The Federal Statistics Office put the party on 29 percent after Sunday's national parliamentary elections. That topped the 1919 performance of 28 percent achieved by the pro-business Radical Democrats when Swiss elections were reorganized immediately after World War I.
The Social Democrats, the second-largest party, were the big losers, dropping to 19.5 percent from 23.3 percent.
PHOTO: AFP
The People's Party added seven seats to bring to 62 its total in the 200-seat National Council, the lower house of parliament, also edging out the Radical Democrats' 1919 record of 60, according to the statistics office.
The Green Party added six to its 2003 performance, bringing its total to the party's best showing of 20 seats, reflecting concerns for the environment on the left.
Although many saw the campaign as tainted by racism or xenophobia, the Swiss elected their first black parliament member on Sunday -- Ricardo Lumengo of the Social Democrats, an Angolan who arrived in Switzerland as an asylum seeker the 1980s and subsequently became a legal expert.
People's Party President Ueli Maurer and other party leaders pledged to continue working among the four major parties in the long-standing Swiss system of consensus politics that covers the wide range from Social Democrats on the left to People's Party on the right.
All four parties share in the governing Cabinet, without a prime minister and with the president only a figurehead.
In the campaign the People's Party called for a law to throw out entire immigrant families if a child violates Swiss laws -- the most recent variation of the party's anti-foreigner theme.
"I'm very happy," Maurer said. "We have reached the highest score ever since this electoral system began."
Maurer said the People's Party would now turn its attention to reducing crime, cutting taxes and keeping Switzerland out of the EU.
A Swiss bid for EU membership filed in the 1990s has been suspended by the Cabinet in recent years, and the People's Party wants the application withdrawn.
Under three decades of the leadership of 67-year-old Chistoph Blocher, whose family fortune from chemicals and plastics is an estimated 2 billion to 3 billion Swiss francs (US$1.7 billion to US$2.5 billion), the People's Party spread from the German-speaking heartland until it reached even into the more Europe-friendly areas in French-speaking Switzerland.
The party's gain will give it more leverage in the formation of the next government, but party leaders have pledged to keep the framework of four major parties that has governed Switzerland with consensus politics for decades.
The People's Party claims foreigners are responsible for much of the crime in the country.
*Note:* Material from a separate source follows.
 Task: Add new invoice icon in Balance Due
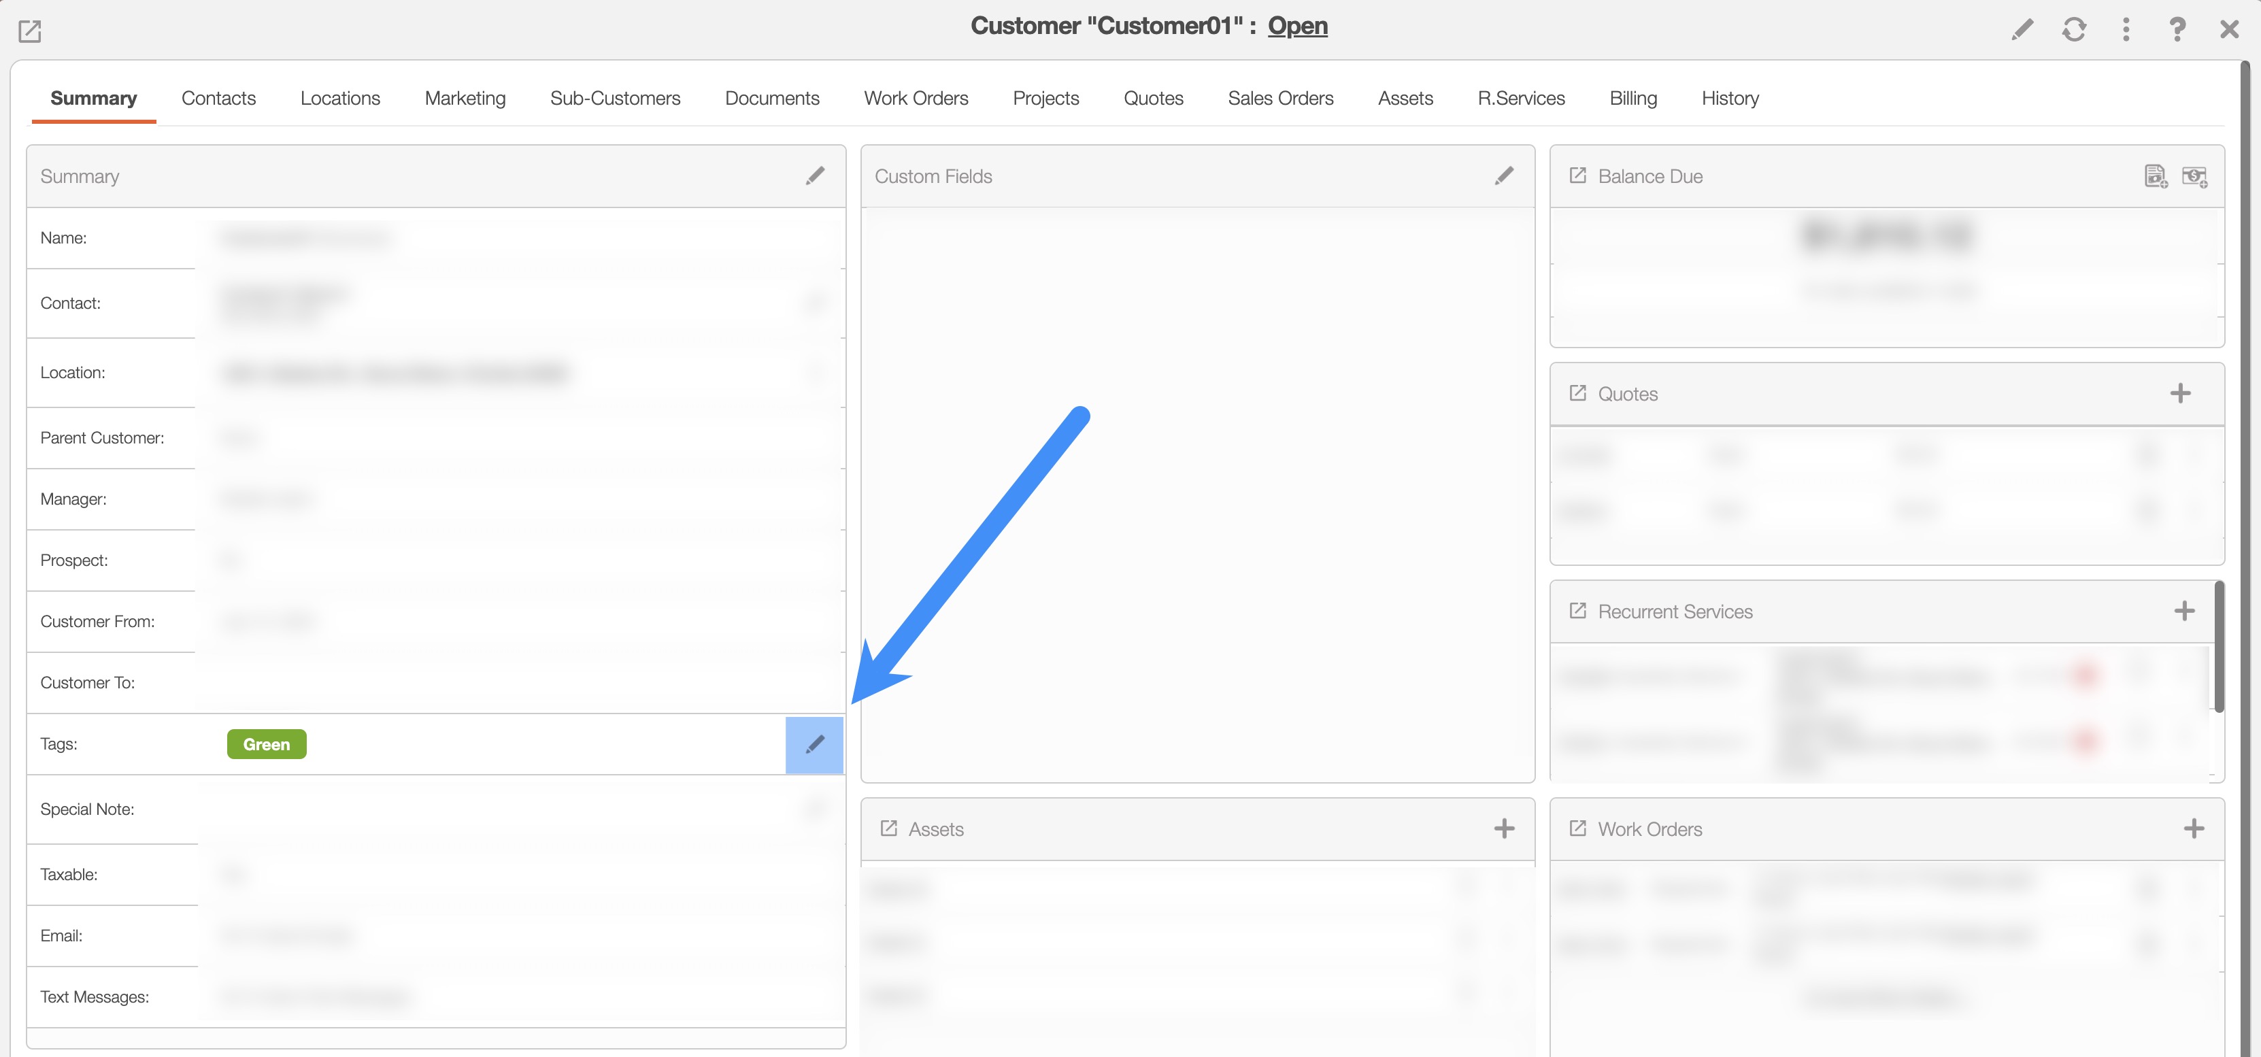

Party posters featuring white sheep kicking out a black sheep sparked outrage that was blamed in part for a riot two weeks before the election.
Switzerland's population of 7.5 million includes about 1.6 million foreigners, including many workers from southern Europe and refugees from the Balkan wars of the 1990s. Applicants for Swiss citizenship typically must wait years and clear administrative hurdles before they are granted Swiss passports.
The Social Democrats, who focused their campaign on rejecting the People's Party proposal, have 43 seats, a drop of nine.
Some voters expressed disquiet.
"I'm very disappointed that the Swiss people fell for such an election campaign by the People's Party," said Matthias Weller, a 30-year-old physician in Zurich. "People don't realize that their campaign is just made with money. They don't have a program, except for cutting government spending."